*PROBLEM TO SOLVE*
Be exact. Print each record as it stands.

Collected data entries
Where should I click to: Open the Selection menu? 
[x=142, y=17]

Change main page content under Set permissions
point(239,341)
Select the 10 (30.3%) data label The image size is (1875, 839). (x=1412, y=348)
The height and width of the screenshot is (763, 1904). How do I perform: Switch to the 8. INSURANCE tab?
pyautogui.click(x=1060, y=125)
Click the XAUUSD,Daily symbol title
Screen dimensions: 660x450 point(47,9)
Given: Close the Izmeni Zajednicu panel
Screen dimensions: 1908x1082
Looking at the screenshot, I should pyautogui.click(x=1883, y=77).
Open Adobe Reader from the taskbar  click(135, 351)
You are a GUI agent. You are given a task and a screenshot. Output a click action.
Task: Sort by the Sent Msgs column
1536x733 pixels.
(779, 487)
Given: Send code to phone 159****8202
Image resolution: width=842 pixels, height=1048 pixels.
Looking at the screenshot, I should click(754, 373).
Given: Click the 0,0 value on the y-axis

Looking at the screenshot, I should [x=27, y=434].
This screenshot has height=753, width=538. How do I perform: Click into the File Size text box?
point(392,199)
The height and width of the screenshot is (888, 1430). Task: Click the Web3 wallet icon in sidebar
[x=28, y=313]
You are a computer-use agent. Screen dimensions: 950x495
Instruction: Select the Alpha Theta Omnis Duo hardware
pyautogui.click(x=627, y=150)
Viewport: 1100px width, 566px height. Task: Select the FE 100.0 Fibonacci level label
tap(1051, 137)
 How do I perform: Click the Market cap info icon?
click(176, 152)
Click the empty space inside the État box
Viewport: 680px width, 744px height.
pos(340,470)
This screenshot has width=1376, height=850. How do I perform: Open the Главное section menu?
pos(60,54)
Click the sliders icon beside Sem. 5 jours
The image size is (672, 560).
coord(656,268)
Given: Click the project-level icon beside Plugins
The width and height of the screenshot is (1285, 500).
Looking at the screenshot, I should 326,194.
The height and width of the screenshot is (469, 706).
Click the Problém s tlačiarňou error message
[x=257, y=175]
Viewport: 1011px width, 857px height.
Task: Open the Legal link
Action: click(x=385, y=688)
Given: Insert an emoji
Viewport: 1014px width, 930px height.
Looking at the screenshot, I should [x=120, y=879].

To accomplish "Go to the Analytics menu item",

*SOLUTION TO THE PROBLEM*
Where should I click to: Open the Selection menu? 
[x=142, y=17]

Change main page content under Set permissions
point(239,341)
Select the 10 (30.3%) data label The image size is (1875, 839). (x=1412, y=348)
The height and width of the screenshot is (763, 1904). How do I perform: Switch to the 8. INSURANCE tab?
pyautogui.click(x=1060, y=125)
Click the XAUUSD,Daily symbol title
Screen dimensions: 660x450 point(47,9)
Given: Close the Izmeni Zajednicu panel
Screen dimensions: 1908x1082
Looking at the screenshot, I should pyautogui.click(x=1883, y=77).
Open Adobe Reader from the taskbar  click(135, 351)
You are a GUI agent. You are given a task and a screenshot. Output a click action.
Task: Sort by the Sent Msgs column
1536x733 pixels.
(779, 487)
Given: Send code to phone 159****8202
Image resolution: width=842 pixels, height=1048 pixels.
Looking at the screenshot, I should click(754, 373).
Given: Click the 0,0 value on the y-axis

Looking at the screenshot, I should [x=27, y=434].
This screenshot has height=753, width=538. How do I perform: Click into the File Size text box?
point(392,199)
The height and width of the screenshot is (888, 1430). Task: Click the Web3 wallet icon in sidebar
[x=28, y=313]
You are a computer-use agent. Screen dimensions: 950x495
Instruction: Select the Alpha Theta Omnis Duo hardware
pyautogui.click(x=627, y=150)
Viewport: 1100px width, 566px height. Task: Select the FE 100.0 Fibonacci level label
tap(1051, 137)
 How do I perform: Click the Market cap info icon?
click(176, 152)
Click the empty space inside the État box
Viewport: 680px width, 744px height.
pos(340,470)
This screenshot has width=1376, height=850. How do I perform: Open the Главное section menu?
pos(60,54)
Click the sliders icon beside Sem. 5 jours
The image size is (672, 560).
coord(656,268)
Given: Click the project-level icon beside Plugins
The width and height of the screenshot is (1285, 500).
Looking at the screenshot, I should 326,194.
The height and width of the screenshot is (469, 706).
Click the Problém s tlačiarňou error message
[x=257, y=175]
Viewport: 1011px width, 857px height.
Task: Open the Legal link
Action: click(x=385, y=688)
Given: Insert an emoji
Viewport: 1014px width, 930px height.
Looking at the screenshot, I should [x=120, y=879].

To accomplish "Go to the Analytics menu item",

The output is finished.